Rape, auto theft and thefts from vehicles have gone up as well. The number of rapes has increased by 29 percent, auto thefts by 12 percent and thefts from vehicles by one percent. Robbery has dropped by 17 percent, aggravated assault dropped 16 percent and burglary dropped 10 percent.
Brascia also explained the rapes in the Topanga area have mostly been acquaintance rape, as opposed to stranger rape.
"And the common denominator usually is alcohol or drugs," he added.
Though thefts dropped overall, Brascia warned of two particular crime trends currently causing concern for the department.

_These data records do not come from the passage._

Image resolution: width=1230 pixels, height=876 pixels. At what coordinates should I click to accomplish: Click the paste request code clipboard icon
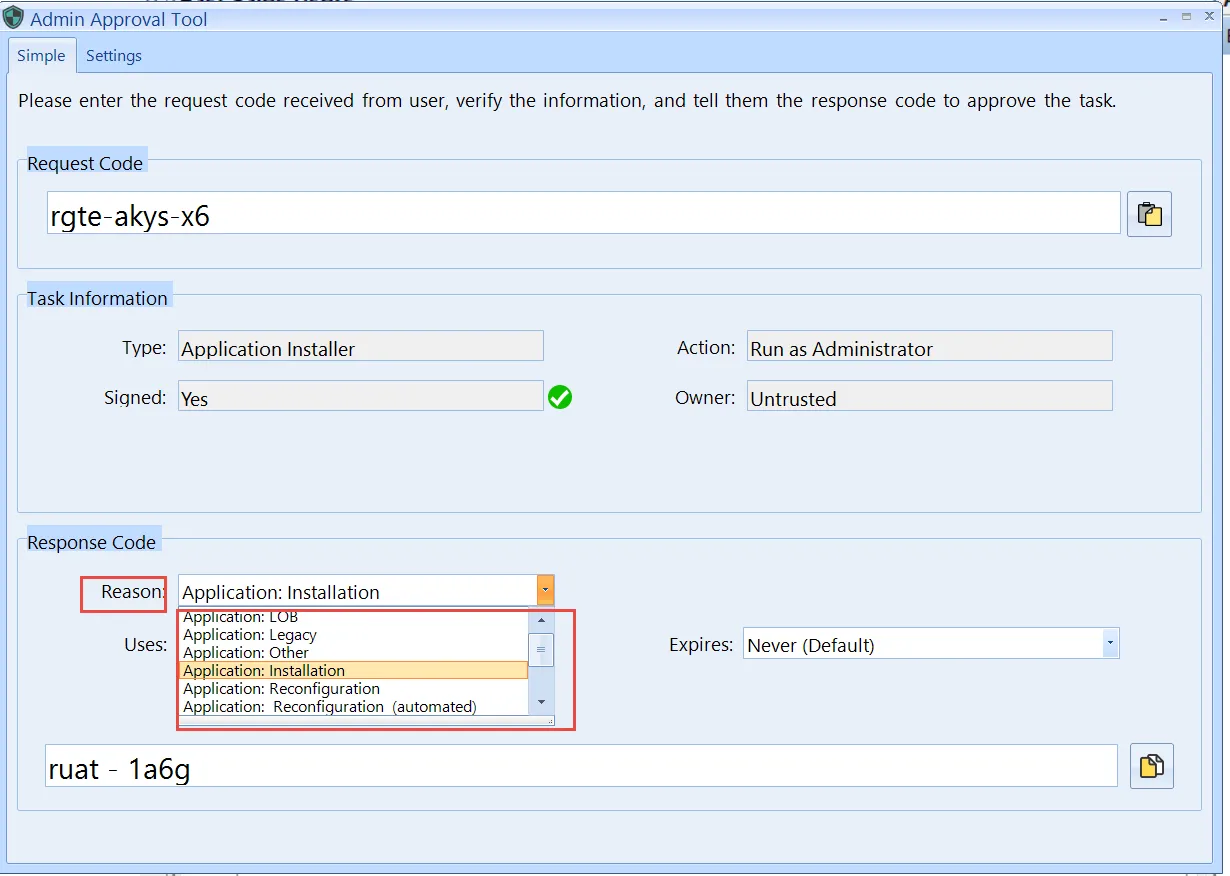[1149, 214]
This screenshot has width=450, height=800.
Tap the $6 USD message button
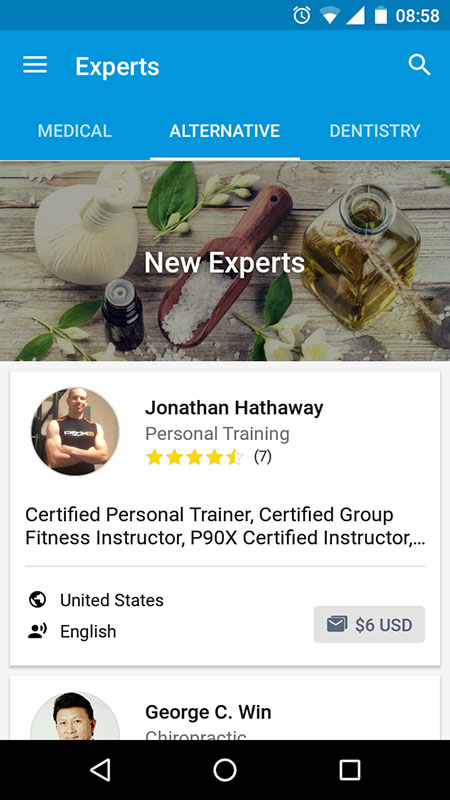click(x=369, y=624)
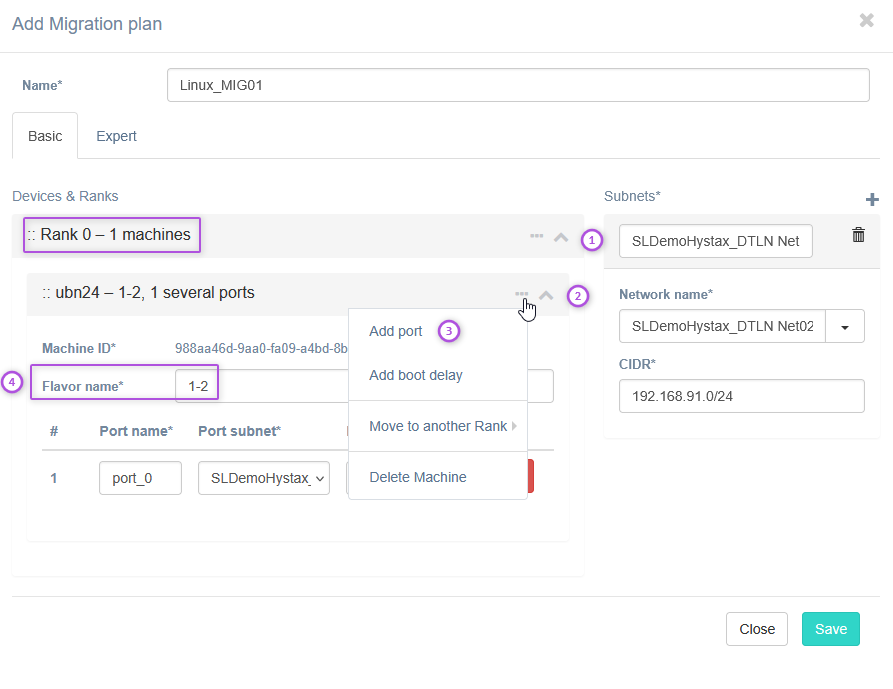The image size is (893, 689).
Task: Choose Delete Machine from the menu
Action: (418, 477)
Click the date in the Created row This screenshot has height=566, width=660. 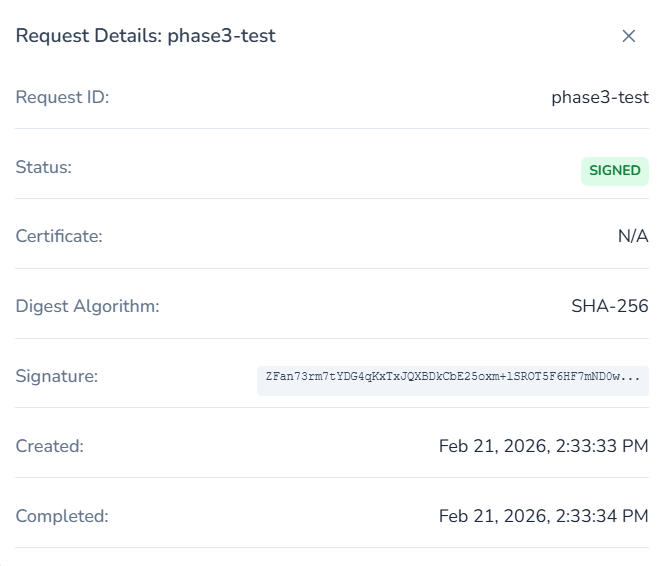(x=491, y=447)
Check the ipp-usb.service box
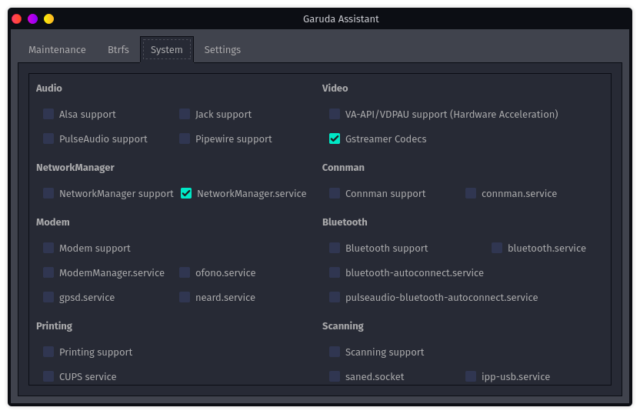640x414 pixels. (471, 377)
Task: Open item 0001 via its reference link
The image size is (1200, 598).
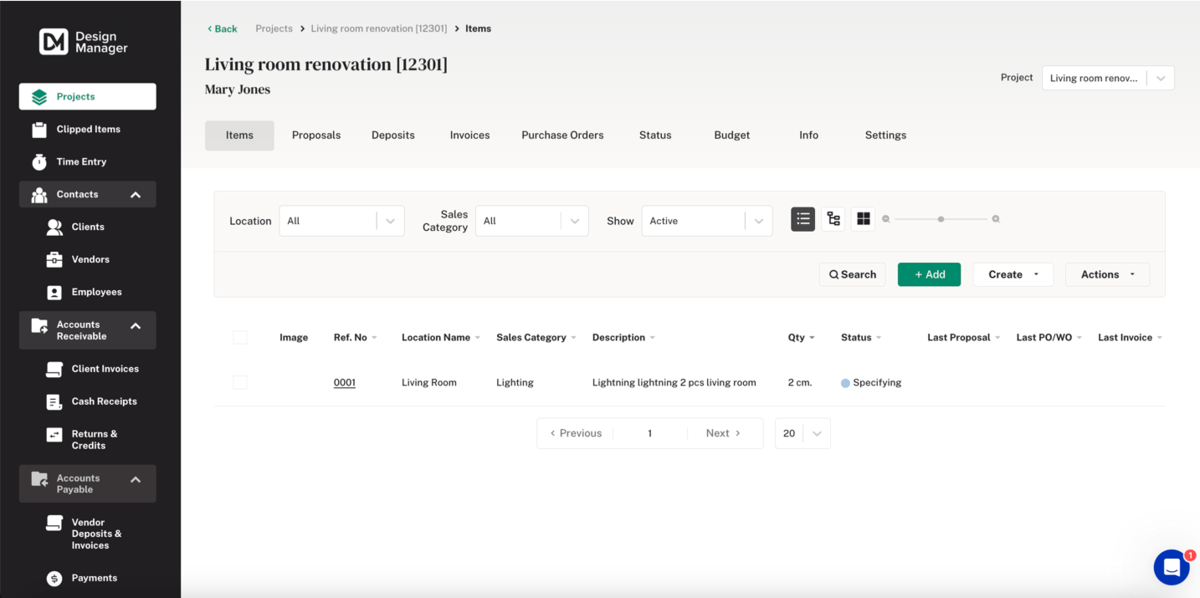Action: coord(344,382)
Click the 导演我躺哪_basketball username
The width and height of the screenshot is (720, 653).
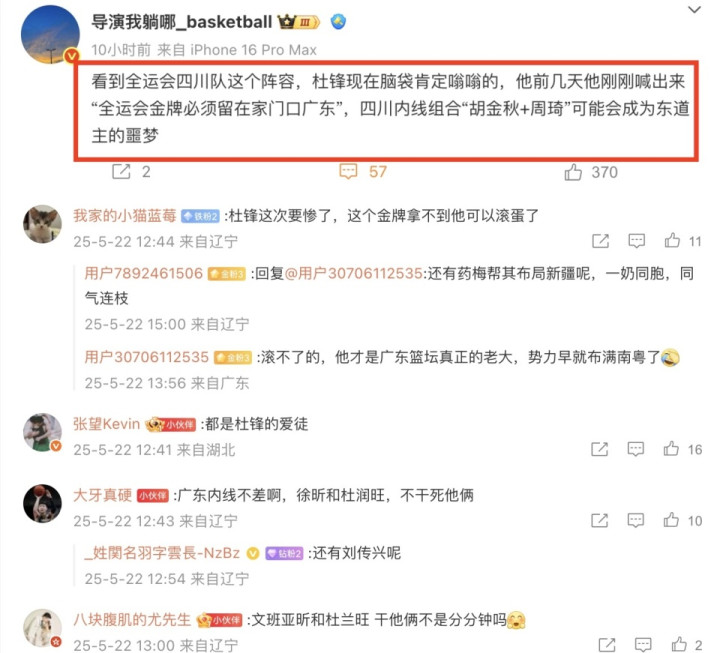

One is a serial robber who had struck at a Starbucks as recently as the night before the station's town hall meeting. The suspect hits businesses at around closing times, coming in just as a coffee shop or restaurant is about to shut down for the night, convincing employees to let him in for one last sale. Brascia described him as a five-foot, four inch African-American in his early 30s weighing about 130 pounds and wearing dark framed glasses. The captain said, once inside, the man simulates having a hand gun. The suspect has struck at a Coffee Bean and Tea Leaf and a Subway restaurant in addition to the Starbucks.
The other trend against which the station officers are warning are "third-row robberies" and involve people breaking into SUVs—usually by drilling into locks, Brascia said—and stealing the third-row seats. The thefts are occurring, especially, in shopping center parking lots and witnesses might not even realize a crime is being committed because it happens so quickly and the suspects appear to be vehicle owners just doing something in the back of their SUVs. Police suggest using a bicycle-style cable lock to secure the third-row seat in your vehicle and even posting a notice on the car that the seat has been secured (to avoid the damage of a break in).
Finally, Brascia said, if you suspect any criminal activity, even if it's just something that seems suspect that you're not sure about, call 911. He said the police department needs residents' help in keeping the community safe, a theme repeated throughout the meeting.
"There's only one way we can continue to lower crime. How is that? I need your help. It's very basic. You know your neighborhood better than I do," he said. "Let us know . . . even above that, it's participation with the police department . . . my challenge to you is be partners with us."